:: Requirement ::
Start at the line holding "The width and height of the screenshot is (671, 427).". Write out that line and each one after it to the end of the data, unchanged.

═════ Data in this exercise ═════

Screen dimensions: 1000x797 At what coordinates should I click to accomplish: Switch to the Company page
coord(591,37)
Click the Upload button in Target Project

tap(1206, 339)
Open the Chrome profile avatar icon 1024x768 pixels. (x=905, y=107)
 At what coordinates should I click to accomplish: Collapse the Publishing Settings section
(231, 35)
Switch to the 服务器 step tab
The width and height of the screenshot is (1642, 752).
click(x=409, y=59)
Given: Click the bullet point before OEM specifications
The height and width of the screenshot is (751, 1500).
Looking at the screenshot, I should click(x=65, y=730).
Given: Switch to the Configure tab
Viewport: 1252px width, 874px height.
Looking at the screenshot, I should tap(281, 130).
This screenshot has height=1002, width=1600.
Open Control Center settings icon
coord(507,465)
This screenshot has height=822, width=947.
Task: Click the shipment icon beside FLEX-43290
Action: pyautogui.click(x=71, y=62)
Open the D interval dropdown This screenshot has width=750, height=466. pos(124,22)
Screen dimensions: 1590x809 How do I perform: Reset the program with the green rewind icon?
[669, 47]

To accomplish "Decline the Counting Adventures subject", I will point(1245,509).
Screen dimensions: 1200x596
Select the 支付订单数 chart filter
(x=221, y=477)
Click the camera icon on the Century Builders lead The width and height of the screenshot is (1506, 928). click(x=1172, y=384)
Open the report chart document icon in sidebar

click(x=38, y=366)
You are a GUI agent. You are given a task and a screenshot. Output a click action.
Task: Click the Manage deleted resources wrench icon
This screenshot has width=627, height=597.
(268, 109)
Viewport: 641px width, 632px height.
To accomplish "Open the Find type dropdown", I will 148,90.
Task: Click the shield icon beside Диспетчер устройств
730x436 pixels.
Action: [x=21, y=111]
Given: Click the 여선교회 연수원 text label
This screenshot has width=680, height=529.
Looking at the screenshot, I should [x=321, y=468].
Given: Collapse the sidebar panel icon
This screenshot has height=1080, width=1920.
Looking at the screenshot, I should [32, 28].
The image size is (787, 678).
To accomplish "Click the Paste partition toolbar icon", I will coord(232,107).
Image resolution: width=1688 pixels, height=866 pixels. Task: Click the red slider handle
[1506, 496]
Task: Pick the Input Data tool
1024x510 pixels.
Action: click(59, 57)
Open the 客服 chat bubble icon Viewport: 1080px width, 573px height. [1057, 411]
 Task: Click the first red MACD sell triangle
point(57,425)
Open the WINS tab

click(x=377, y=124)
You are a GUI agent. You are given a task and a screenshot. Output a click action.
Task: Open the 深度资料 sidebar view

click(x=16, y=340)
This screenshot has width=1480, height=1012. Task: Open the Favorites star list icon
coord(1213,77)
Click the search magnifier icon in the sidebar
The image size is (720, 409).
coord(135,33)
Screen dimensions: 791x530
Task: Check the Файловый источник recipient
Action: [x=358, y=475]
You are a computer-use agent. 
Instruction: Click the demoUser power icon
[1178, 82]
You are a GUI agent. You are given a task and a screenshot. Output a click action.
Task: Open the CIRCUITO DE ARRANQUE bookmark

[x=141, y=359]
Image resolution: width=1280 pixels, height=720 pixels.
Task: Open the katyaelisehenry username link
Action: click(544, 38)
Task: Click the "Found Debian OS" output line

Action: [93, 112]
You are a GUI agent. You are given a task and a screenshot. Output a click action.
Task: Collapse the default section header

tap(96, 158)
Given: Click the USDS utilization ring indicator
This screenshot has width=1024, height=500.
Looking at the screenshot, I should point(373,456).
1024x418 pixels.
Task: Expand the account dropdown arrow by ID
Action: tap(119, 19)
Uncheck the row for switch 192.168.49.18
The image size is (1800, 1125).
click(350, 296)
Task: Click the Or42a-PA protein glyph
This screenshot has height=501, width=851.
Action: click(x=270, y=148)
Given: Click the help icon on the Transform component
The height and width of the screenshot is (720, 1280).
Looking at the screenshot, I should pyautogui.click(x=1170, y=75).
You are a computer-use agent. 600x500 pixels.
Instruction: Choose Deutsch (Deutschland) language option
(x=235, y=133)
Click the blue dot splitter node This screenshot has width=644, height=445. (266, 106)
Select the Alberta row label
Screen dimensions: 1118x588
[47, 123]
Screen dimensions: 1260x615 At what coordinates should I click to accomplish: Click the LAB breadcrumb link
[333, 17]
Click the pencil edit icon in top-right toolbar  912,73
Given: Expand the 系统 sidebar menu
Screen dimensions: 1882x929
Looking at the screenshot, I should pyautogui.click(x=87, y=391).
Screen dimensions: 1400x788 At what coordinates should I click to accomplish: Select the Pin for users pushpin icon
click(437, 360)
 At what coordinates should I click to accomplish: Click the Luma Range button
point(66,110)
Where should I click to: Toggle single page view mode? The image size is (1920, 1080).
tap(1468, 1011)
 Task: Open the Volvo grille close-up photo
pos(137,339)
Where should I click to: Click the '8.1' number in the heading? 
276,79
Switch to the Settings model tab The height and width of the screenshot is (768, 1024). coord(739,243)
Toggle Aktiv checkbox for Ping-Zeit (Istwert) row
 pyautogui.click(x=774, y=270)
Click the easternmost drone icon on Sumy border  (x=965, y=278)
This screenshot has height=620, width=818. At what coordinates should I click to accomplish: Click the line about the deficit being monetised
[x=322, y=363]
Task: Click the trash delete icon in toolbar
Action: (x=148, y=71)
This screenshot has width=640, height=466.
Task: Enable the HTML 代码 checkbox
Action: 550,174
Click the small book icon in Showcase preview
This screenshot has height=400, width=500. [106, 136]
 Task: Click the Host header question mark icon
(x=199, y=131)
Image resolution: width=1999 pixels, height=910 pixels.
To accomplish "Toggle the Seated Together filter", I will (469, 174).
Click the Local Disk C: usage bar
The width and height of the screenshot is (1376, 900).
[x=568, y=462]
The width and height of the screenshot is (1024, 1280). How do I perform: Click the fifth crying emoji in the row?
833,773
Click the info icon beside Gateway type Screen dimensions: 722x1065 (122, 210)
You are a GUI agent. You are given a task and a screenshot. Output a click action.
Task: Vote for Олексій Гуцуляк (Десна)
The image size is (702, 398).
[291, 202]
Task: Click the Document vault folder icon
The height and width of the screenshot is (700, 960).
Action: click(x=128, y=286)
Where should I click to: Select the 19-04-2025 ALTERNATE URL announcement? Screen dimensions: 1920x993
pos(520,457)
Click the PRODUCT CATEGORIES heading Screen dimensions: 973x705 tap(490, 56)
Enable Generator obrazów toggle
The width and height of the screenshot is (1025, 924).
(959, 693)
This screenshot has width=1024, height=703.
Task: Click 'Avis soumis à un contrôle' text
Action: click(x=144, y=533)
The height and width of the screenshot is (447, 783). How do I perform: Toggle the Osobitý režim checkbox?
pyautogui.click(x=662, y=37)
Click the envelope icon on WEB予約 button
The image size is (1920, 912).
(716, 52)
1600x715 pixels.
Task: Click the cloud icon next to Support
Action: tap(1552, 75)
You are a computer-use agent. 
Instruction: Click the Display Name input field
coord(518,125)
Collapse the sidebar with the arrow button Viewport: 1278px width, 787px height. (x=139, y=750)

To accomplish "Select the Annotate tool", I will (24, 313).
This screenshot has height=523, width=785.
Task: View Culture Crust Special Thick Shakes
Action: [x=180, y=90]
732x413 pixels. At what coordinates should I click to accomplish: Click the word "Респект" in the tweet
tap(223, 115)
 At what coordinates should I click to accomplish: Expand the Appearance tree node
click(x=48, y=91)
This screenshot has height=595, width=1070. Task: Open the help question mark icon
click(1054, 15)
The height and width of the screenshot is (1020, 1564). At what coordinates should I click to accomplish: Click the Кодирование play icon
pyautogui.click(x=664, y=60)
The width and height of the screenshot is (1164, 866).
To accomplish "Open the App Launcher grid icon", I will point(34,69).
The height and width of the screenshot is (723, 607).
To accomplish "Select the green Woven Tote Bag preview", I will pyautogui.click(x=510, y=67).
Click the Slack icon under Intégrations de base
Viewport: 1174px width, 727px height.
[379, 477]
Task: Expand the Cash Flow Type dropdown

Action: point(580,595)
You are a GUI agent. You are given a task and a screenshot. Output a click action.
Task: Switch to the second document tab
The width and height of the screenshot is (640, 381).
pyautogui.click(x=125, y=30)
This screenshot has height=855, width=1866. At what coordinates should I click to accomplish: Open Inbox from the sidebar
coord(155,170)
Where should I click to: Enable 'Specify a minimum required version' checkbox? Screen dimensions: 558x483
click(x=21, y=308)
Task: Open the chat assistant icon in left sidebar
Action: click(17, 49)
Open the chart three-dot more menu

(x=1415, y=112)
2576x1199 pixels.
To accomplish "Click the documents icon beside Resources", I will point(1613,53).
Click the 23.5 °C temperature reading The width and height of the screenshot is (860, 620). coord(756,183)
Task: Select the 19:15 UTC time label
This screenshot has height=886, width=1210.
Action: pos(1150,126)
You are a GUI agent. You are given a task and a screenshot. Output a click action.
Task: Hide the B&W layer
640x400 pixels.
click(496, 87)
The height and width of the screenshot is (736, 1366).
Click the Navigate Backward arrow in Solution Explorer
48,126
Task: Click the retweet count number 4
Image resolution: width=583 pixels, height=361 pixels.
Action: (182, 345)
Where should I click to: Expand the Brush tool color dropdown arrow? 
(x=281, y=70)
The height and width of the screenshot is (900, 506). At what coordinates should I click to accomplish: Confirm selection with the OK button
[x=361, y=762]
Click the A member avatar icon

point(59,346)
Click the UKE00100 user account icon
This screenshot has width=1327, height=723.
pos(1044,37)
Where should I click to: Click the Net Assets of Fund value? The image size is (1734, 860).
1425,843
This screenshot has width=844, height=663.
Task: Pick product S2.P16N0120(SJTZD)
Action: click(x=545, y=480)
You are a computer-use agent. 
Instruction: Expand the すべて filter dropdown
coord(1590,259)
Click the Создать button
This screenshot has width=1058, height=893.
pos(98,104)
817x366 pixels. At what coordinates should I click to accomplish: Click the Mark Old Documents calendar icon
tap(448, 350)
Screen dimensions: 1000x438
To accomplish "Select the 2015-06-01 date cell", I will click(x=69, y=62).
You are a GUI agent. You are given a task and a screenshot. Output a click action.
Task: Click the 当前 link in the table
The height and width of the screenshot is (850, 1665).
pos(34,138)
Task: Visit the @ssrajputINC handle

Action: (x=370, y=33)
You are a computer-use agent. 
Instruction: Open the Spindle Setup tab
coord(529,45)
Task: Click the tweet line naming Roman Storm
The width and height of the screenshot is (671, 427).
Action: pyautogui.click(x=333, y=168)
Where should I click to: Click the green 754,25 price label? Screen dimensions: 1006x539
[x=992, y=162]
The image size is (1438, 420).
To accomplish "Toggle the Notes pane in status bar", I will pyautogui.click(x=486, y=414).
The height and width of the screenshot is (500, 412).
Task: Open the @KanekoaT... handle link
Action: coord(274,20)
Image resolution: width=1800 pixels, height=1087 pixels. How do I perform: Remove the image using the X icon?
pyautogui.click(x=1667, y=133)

═════

:: Problem solution ::
The width and height of the screenshot is (671, 427).
Action: pyautogui.click(x=333, y=168)
Where should I click to: Click the green 754,25 price label? Screen dimensions: 1006x539
[x=992, y=162]
The image size is (1438, 420).
To accomplish "Toggle the Notes pane in status bar", I will pyautogui.click(x=486, y=414).
The height and width of the screenshot is (500, 412).
Task: Open the @KanekoaT... handle link
Action: coord(274,20)
Image resolution: width=1800 pixels, height=1087 pixels. How do I perform: Remove the image using the X icon?
pyautogui.click(x=1667, y=133)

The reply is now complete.